Secondary markets develop in emerging markets in need of liquidity

Helping restive LPs sell their stakes to secondary funds has saved the hides of many US fund managers, who have been looking for creative ways to return capital to antsy limited partners (for context, see “Restive LPs look to secondaries and creative exits to recoup capital”). Continuation vehicles, which roll over portfolio company stakes from one vehicle to another, are increasingly common — there are even continuation vehicles for continuation vehicles, or CV2s.

In emerging markets, where secondary markets have been slower to develop, impact investors and development finance institutions are trying to jumpstart a resale market that could unlock much-needed liquidity and draw in more investors. 

India is leading Asia’s surge in secondary funds and continuation vehicles, according to the Global Private Capital Association, a non-profit membership organization for global private capital providers.

Continuation vehicles give fund managers exits and help them return capital to investors. Secondary funds do this by buying up existing LP stakes in private equity or venture capital funds, providing liquidity to LPs who want to exit before the fund winds down.

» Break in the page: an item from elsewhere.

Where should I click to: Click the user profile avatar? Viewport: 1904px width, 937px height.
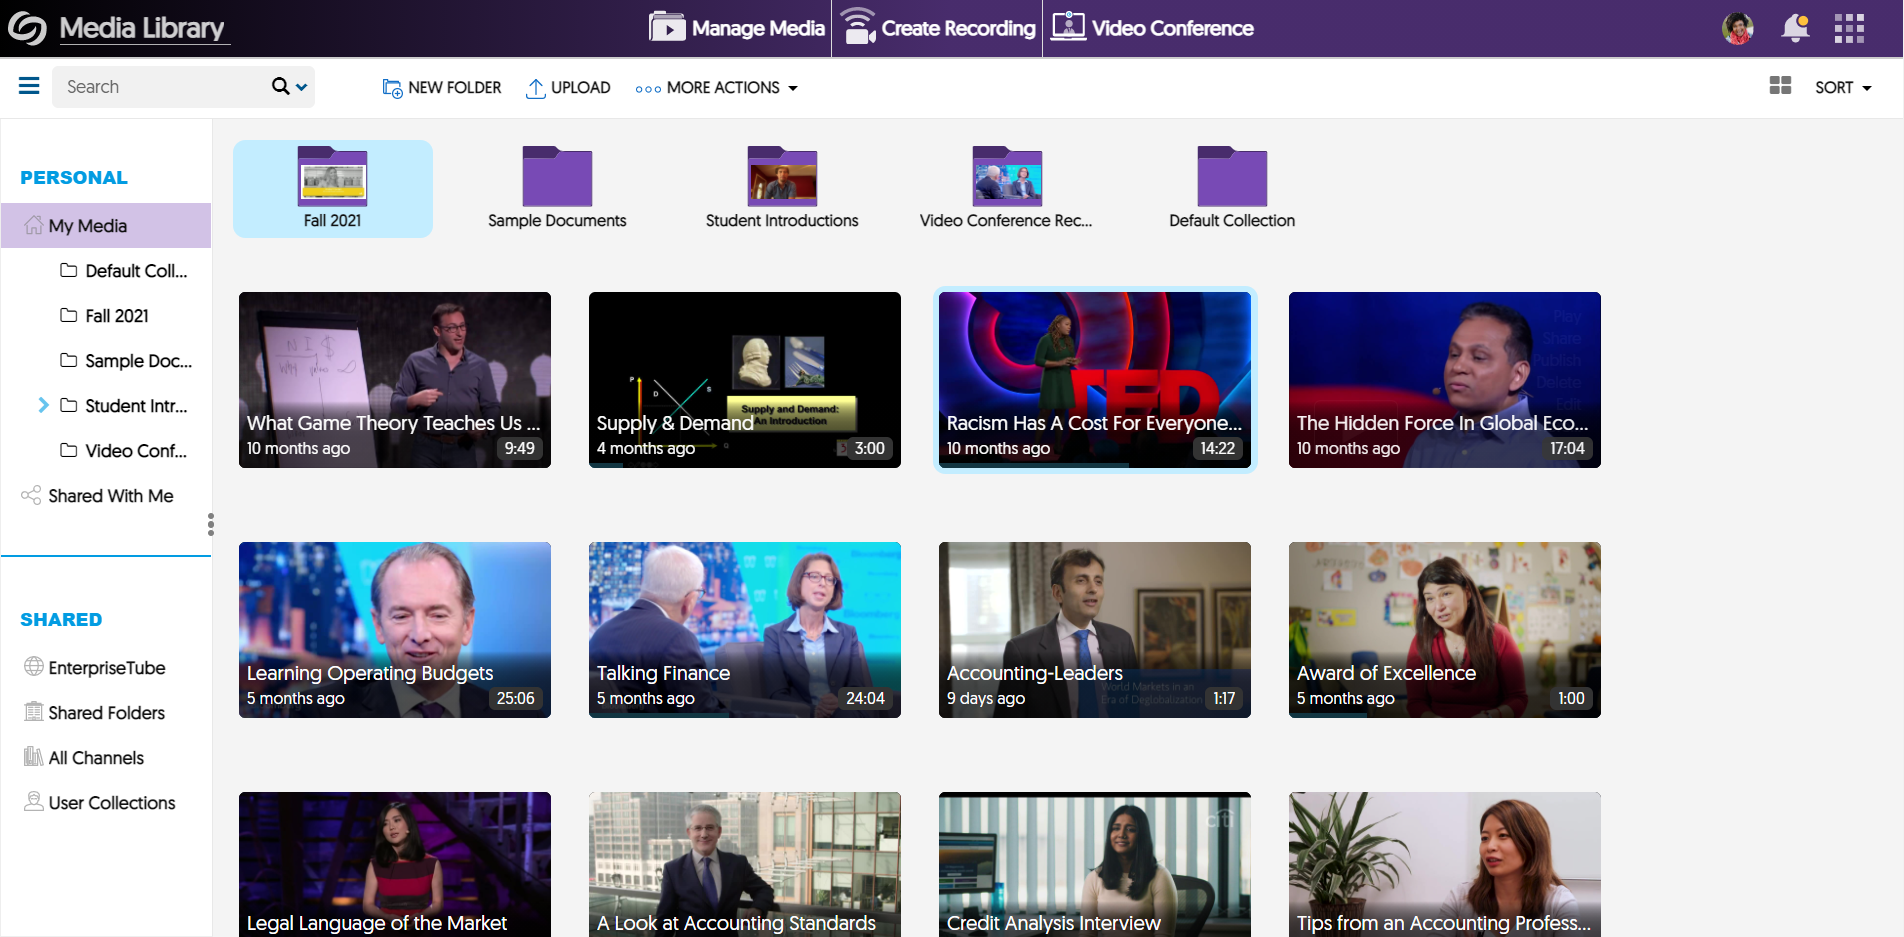pos(1738,28)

A continuation vehicle allows GPs to roll over portfolio company stakes from one vehicle to another, giving LPs the opportunity for an exit and enabling a GP to bring on new LPs.

Rising Asia

The liquidity crunch is a key driver of the growing secondaries activity. Initial public offerings tanked in 2021 and the slow rebound has prompted fund managers to look for other exit options to return capital to their investors. 

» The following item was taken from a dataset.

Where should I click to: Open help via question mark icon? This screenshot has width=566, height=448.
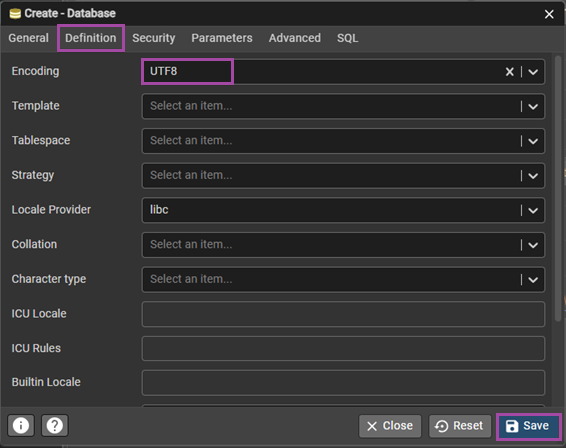(x=55, y=425)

GPCA’s report highlights eight continuation vehicle investments totalling $1.3 billion in the first half of 2025. All of the vehicles are focused on Asia, with the biggest being TPG’s fifth NewQuest Asia Fund that closed just shy of $1 billion in May this year, toward a goal of $1.5 billion. 

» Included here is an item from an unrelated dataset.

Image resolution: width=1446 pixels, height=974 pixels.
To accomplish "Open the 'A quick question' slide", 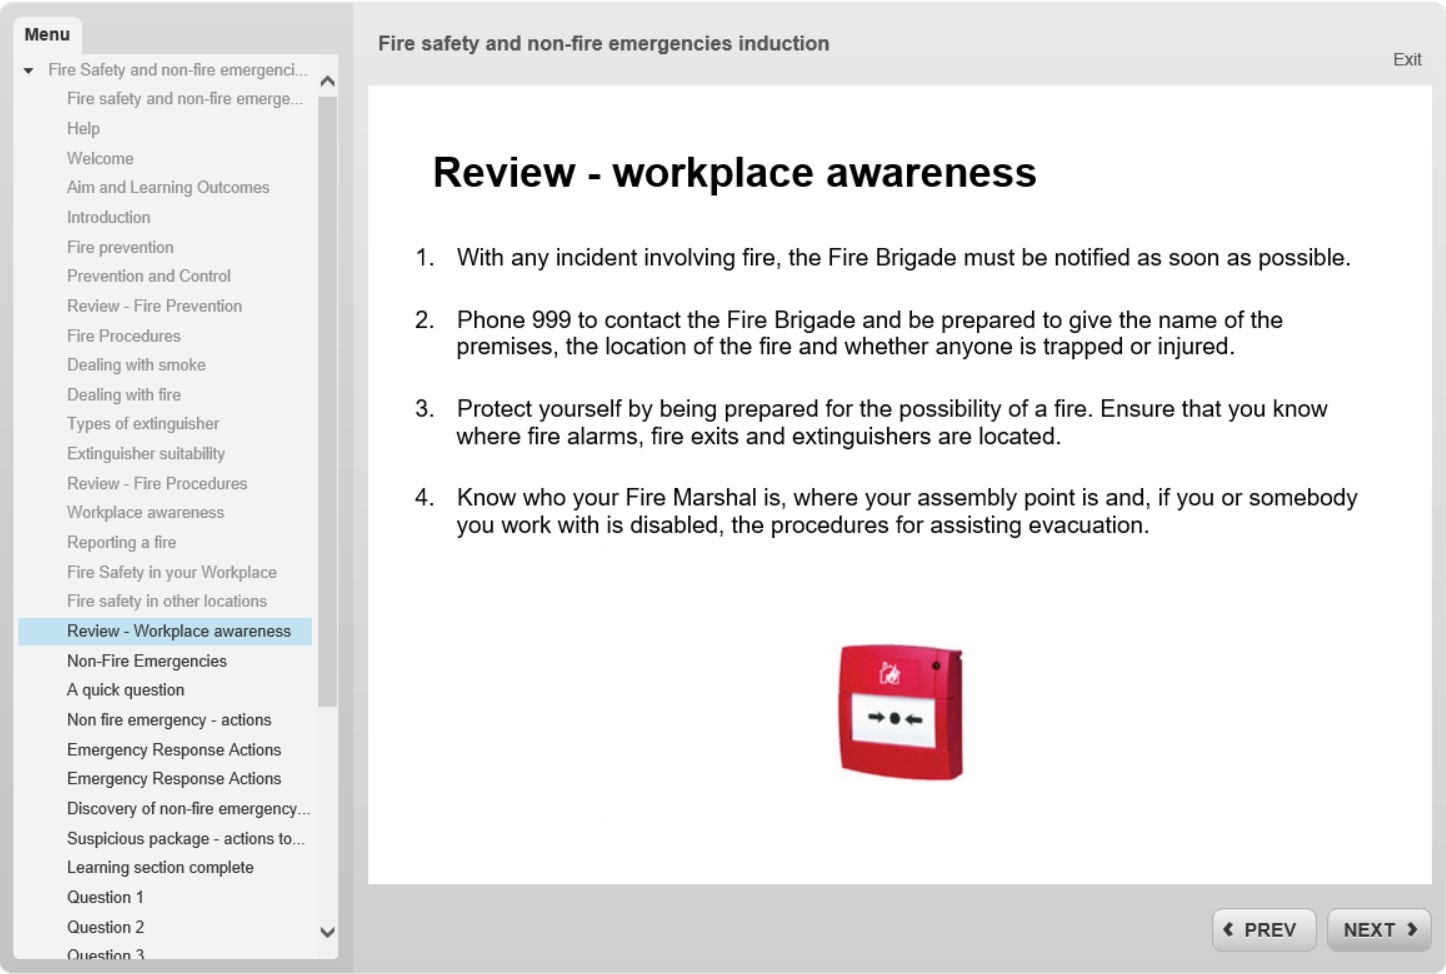I will click(126, 690).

“India is one of the few markets in Asia where we are seeing both a deepening pool of buyers and sellers,” said TPG NewQuest’s Mamtesh Sugla in the report. “The continued expansion of secondaries, particularly GP-led deals, is a sign of market maturity.” 

“The motivation here isn’t about end of fund life, it’s about GPs identifying high-quality assets where they see the potential to generate more alpha by holding longer,” she added.

Mumbai-based 360 ONE Asset Management exceeded the target for its first continuation vehicle, raising $590 million. It is looking to make 20 investments of $18 million to $30 million.

The growth of emerging market secondaries aligns with broader global trends. French private equity firm Ardian secured a monstrous $30 billion for its secondaries fund from more than 460 investors, including institutional investors, sovereign wealth funds and high-net-worth individuals. That fund primarily invests in advanced economies. Blackstone and Lexington Partners each have raised more than $22 billion for their respective secondaries funds.

Last year, the Octobre Liquidity Guarantee Facility was launched with support from the European Commission to provide liquidity to impact funds. The fund commits to buying out stakes of impatient investors at any time, in less than 10 business days.  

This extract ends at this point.